▶ **To be done**
Print the rows below verbatim, keeping every character and line unchanged.

** Start of Records to process **

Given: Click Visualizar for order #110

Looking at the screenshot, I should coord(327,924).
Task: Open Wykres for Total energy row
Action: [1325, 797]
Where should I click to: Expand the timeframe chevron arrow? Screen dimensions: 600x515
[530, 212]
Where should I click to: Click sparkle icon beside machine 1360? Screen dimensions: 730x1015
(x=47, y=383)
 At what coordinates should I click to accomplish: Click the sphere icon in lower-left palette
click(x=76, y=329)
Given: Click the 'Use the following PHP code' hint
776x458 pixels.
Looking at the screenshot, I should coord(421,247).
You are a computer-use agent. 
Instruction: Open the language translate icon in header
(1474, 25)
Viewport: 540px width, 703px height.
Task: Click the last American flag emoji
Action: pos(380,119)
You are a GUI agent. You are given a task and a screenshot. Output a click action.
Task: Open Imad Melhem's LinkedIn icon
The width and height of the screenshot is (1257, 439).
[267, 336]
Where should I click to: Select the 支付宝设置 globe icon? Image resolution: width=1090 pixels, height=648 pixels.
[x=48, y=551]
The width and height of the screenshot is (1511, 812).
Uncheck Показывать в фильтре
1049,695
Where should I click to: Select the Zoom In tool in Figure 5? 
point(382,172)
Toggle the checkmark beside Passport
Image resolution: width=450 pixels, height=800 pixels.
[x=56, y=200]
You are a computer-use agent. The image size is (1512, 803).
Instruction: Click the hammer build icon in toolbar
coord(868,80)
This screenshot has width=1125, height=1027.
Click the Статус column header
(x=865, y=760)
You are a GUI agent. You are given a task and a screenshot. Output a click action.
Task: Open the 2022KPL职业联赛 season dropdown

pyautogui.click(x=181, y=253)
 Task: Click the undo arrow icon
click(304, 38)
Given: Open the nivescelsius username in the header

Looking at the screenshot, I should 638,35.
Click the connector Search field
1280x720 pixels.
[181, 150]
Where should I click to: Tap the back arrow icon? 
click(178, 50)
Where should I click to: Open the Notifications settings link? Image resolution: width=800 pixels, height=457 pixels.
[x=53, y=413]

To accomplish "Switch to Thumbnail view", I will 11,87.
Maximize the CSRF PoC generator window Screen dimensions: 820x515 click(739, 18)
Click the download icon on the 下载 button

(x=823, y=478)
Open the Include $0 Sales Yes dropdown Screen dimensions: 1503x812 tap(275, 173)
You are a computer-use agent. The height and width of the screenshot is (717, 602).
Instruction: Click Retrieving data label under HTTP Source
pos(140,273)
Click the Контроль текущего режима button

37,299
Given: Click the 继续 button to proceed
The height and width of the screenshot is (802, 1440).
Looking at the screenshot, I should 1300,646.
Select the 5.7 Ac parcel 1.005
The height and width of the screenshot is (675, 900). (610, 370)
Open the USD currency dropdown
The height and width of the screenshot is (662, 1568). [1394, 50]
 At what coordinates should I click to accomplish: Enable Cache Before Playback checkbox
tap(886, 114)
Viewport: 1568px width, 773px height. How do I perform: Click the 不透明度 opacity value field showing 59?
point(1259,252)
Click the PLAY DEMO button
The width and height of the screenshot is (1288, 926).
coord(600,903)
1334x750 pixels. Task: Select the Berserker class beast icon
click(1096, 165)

** End of Records to process **

▶ **Answer below**
Given: Click Visualizar for order #110

Looking at the screenshot, I should coord(327,924).
Task: Open Wykres for Total energy row
Action: [1325, 797]
Where should I click to: Expand the timeframe chevron arrow? Screen dimensions: 600x515
[530, 212]
Where should I click to: Click sparkle icon beside machine 1360? Screen dimensions: 730x1015
(x=47, y=383)
 At what coordinates should I click to accomplish: Click the sphere icon in lower-left palette
click(x=76, y=329)
Given: Click the 'Use the following PHP code' hint
776x458 pixels.
Looking at the screenshot, I should coord(421,247).
You are a computer-use agent. 
Instruction: Open the language translate icon in header
(1474, 25)
Viewport: 540px width, 703px height.
Task: Click the last American flag emoji
Action: pos(380,119)
You are a GUI agent. You are given a task and a screenshot. Output a click action.
Task: Open Imad Melhem's LinkedIn icon
The width and height of the screenshot is (1257, 439).
[267, 336]
Where should I click to: Select the 支付宝设置 globe icon? Image resolution: width=1090 pixels, height=648 pixels.
[x=48, y=551]
The width and height of the screenshot is (1511, 812).
Uncheck Показывать в фильтре
1049,695
Where should I click to: Select the Zoom In tool in Figure 5? 
point(382,172)
Toggle the checkmark beside Passport
Image resolution: width=450 pixels, height=800 pixels.
[x=56, y=200]
You are a computer-use agent. The image size is (1512, 803).
Instruction: Click the hammer build icon in toolbar
coord(868,80)
This screenshot has width=1125, height=1027.
Click the Статус column header
(x=865, y=760)
You are a GUI agent. You are given a task and a screenshot. Output a click action.
Task: Open the 2022KPL职业联赛 season dropdown

pyautogui.click(x=181, y=253)
 Task: Click the undo arrow icon
click(304, 38)
Given: Open the nivescelsius username in the header

Looking at the screenshot, I should 638,35.
Click the connector Search field
1280x720 pixels.
[181, 150]
Where should I click to: Tap the back arrow icon? 
click(178, 50)
Where should I click to: Open the Notifications settings link? Image resolution: width=800 pixels, height=457 pixels.
[x=53, y=413]

To accomplish "Switch to Thumbnail view", I will 11,87.
Maximize the CSRF PoC generator window Screen dimensions: 820x515 click(739, 18)
Click the download icon on the 下载 button

(x=823, y=478)
Open the Include $0 Sales Yes dropdown Screen dimensions: 1503x812 tap(275, 173)
You are a computer-use agent. The height and width of the screenshot is (717, 602).
Instruction: Click Retrieving data label under HTTP Source
pos(140,273)
Click the Контроль текущего режима button

37,299
Given: Click the 继续 button to proceed
The height and width of the screenshot is (802, 1440).
Looking at the screenshot, I should 1300,646.
Select the 5.7 Ac parcel 1.005
The height and width of the screenshot is (675, 900). (610, 370)
Open the USD currency dropdown
The height and width of the screenshot is (662, 1568). [1394, 50]
 At what coordinates should I click to accomplish: Enable Cache Before Playback checkbox
tap(886, 114)
Viewport: 1568px width, 773px height. How do I perform: Click the 不透明度 opacity value field showing 59?
point(1259,252)
Click the PLAY DEMO button
The width and height of the screenshot is (1288, 926).
coord(600,903)
1334x750 pixels. Task: Select the Berserker class beast icon
click(1096, 165)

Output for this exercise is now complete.